Winn-Dixie continued to expand and prosper in the late 1950s and early 1960s. In 1956 alone, Winn-Dixie acquired 24 North Carolina stores from Ketner-Milner Stores, Inc.; 42 Hill Stores in the New Orleans area; and nine Kings outlets in Georgia. In 1962 the company acquired Hill Grocery Co., Inc. and its 35 stores in the Birmingham, Alabama, area. In addition to acquiring more retail outlets, Winn-Dixie also branched out into processing, manufacturing, and distribution, producing a wide variety of store brand products from these support facilities. With profits increasing each year and with 23 consecutive years of cash dividend increases, Chairman J.E. Davis (one of W.M. Davis's sons) could confidently predict in the Wall Street Journal in 1966 that Winn-Dixie would shatter all previous sales and profit records in fiscal 1967.

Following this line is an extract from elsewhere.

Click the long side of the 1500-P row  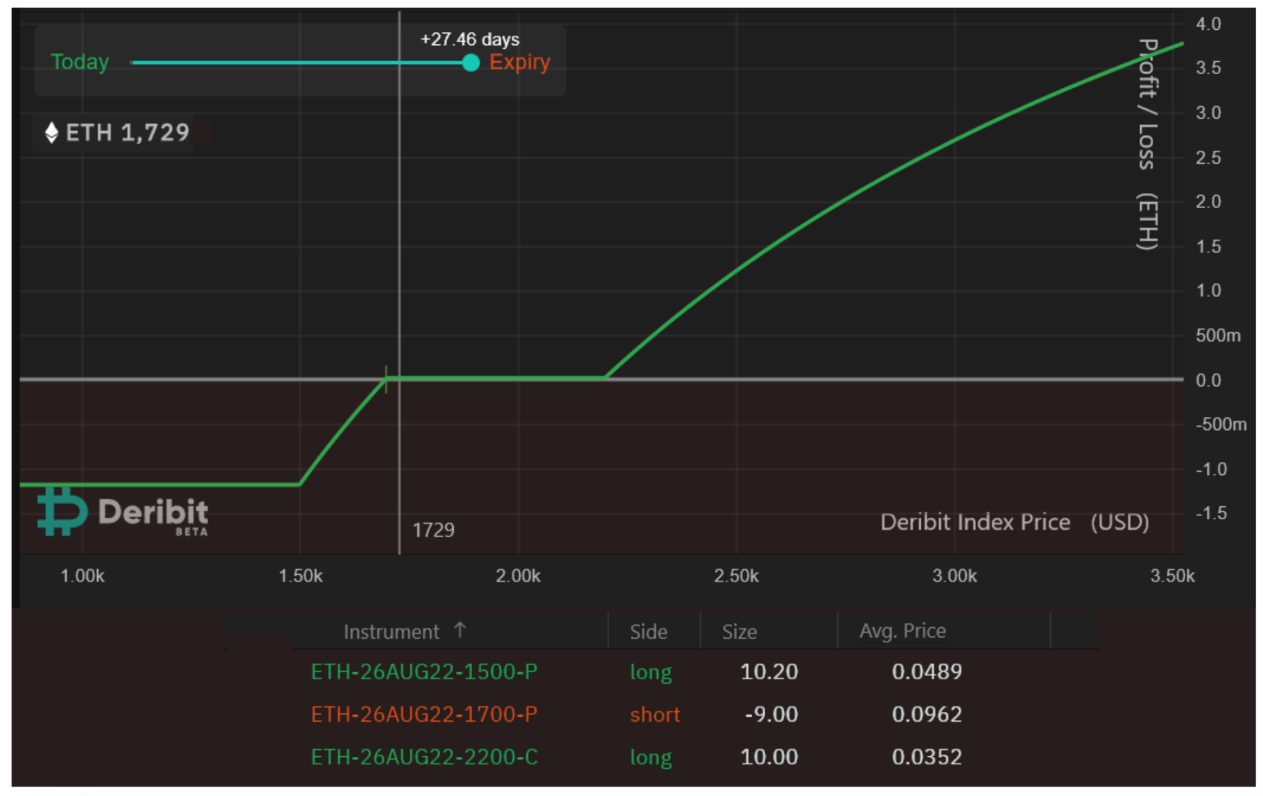pos(650,672)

The year 1966 also brought some bad news, however. The Federal Trade Commission (FTC) had been investigating the increasing concentration in the supermarket industry and had concluded that mergers and acquisitions in the industry had unfairly limited competition, in violation of the Clayton Anti-Trust Act. Winn-Dixie, as the most profitable and one of the fastest-growing chains, was an obvious target. The investigation showed that, in fact, a third of Winn-Dixie's increase in sales over the previous ten years had been generated by stores acquired during that period. As a result, the FTC ruled that for ten years Winn-Dixie was forbidden to acquire any retail grocery stores in the United States without FTC approval. The ruling was not as much a punishment of Winn-Dixie as it was a settlement between the firm and the FTC. "The principal practical effect," Winn-Dixie President Bert L. Thomas told the Wall Street Journal at the time, "is to clear all Winn-Dixie's past mergers and acquisitions from future challenge." All that was required of Winn-Dixie was obedience to the ruling. Winn-Dixie used the ten-year period for "internal" expansion, adding stores by leasing new stores and improving existing retail and support facilities. Winn-Dixie did acquire 11 City Markets in the Bahamas that were not covered by the FTC order.

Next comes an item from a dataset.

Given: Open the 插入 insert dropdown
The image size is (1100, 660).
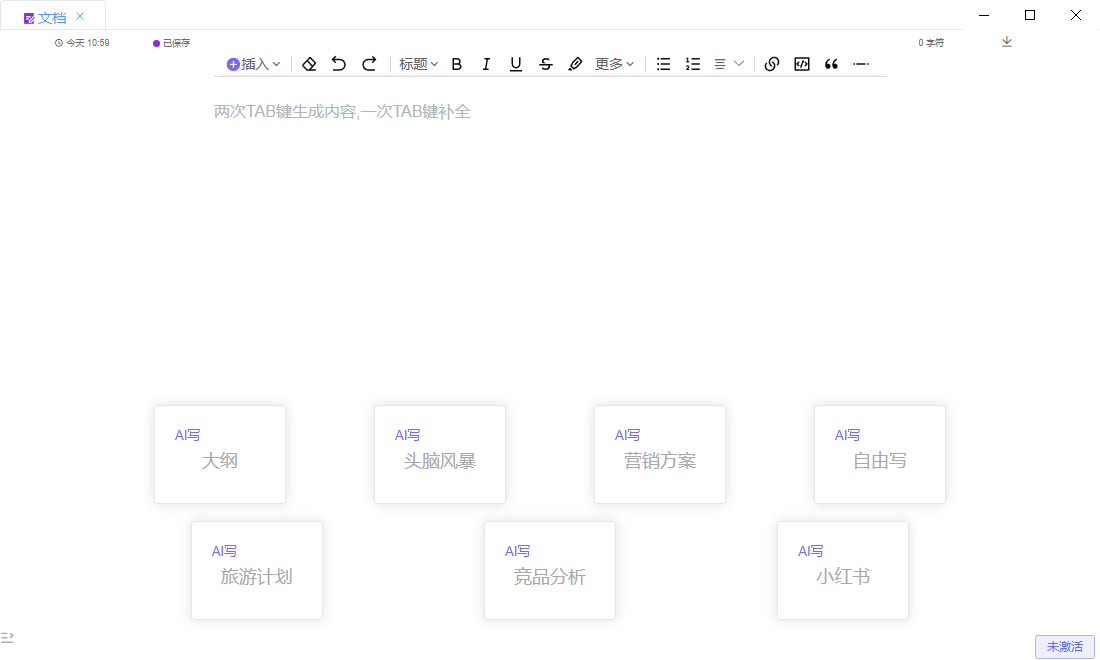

When the ban was lifted in 1976, Winn-Dixie acquired the 135 stores and the support facilities of Kimbell, Inc. in Texas, Oklahoma, and New Mexico. The stores in New Mexico, which were unionized, posed a problem for the traditionally nonunion Winn-Dixie. After the company refused to negotiate with the union and a pro-union boycott began, Winn-Dixie sold its New Mexico stores in 1979.

Reacting to Increased Competition in the 1980s

In 1983 J.E. Davis stepped down as chairman of Winn-Dixie, and a member of the third generation of the Davis family, Robert D. Davis, assumed control. Robert's five years at the helm were marked by a virtually flat rate of growth in gross profits, although net earnings did not suffer because of lower tax rates. Winn-Dixie faced increasing competition in the 1980s, not only from its traditional competitorsthe other large chainsbut also from convenience stores, which made a large dent in the market. In 1988 Robert stepped down as chairman (but remained vice-chairman) and his cousin, A. Dano Davis, was elected to succeed him.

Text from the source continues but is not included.